Claims 6, 9, 11 and 13 have been amended.
Claims 2, 4-9, 11 and 13-17 are pending.
Claims 16 and 17 are withdrawn from further consideration pursuant to 37 CFR 1.142(b) as being drawn to a nonelected inventions or species, there being no allowable generic or linking claim.
Claims 2, 4-9, 11 and 13-15 are currently under consideration as drawn to the elected invention.
In view of claim amendments, the 112(b) rejection for claims 6, 9, 11 and 13-15 are hereby withdrawn.

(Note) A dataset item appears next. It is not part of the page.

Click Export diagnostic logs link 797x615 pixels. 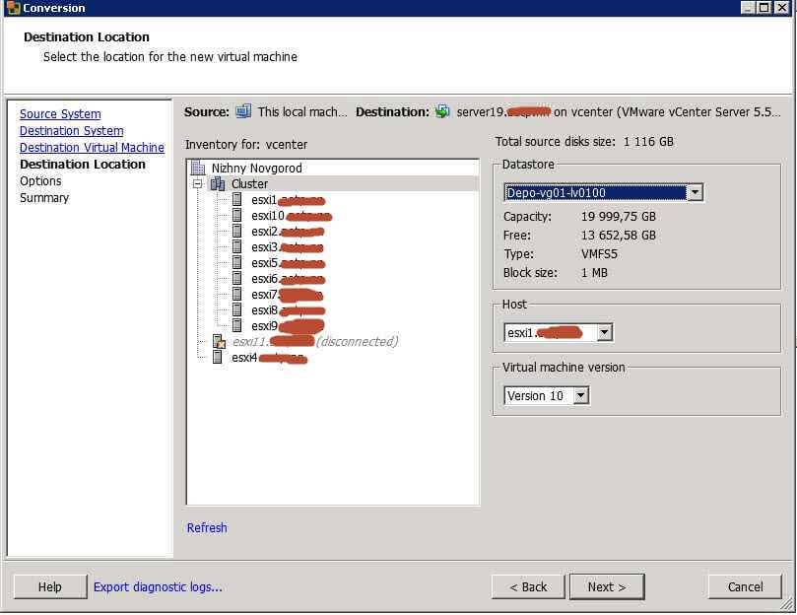click(x=158, y=587)
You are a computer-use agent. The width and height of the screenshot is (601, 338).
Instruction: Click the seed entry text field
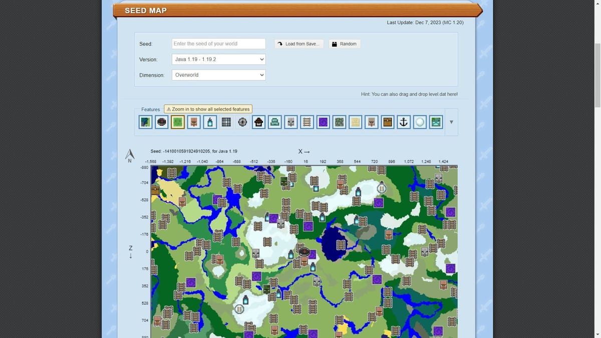coord(218,44)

MAINTAINED/MODIFIED REJECTIONS
Claim Rejections - 35 USC § 103
In the event the determination of the status of the application as subject to AIA 35 U.S.C. 102 and 103 (or as subject to pre-AIA 35 U.S.C. 102 and 103) is incorrect, any correction of the statutory basis (i.e., changing from AIA to pre-AIA ) for the rejection will not be considered a new ground of rejection if the prior art relied upon, and the rationale supporting the rejection, would be the same under either status.
The following is a quotation of 35 U.S.C. 103 which forms the basis for all obviousness rejections set forth in this Office action:
A patent for a claimed invention may not be obtained, notwithstanding that the claimed invention is not identically disclosed as set forth in section 102, if the differences between the claimed invention and the prior art are such that the claimed invention as a whole would have been obvious before the effective filing date of the claimed invention to a person having ordinary skill in the art to which the claimed invention pertains. Patentability shall not be negated by the manner in which the invention was made.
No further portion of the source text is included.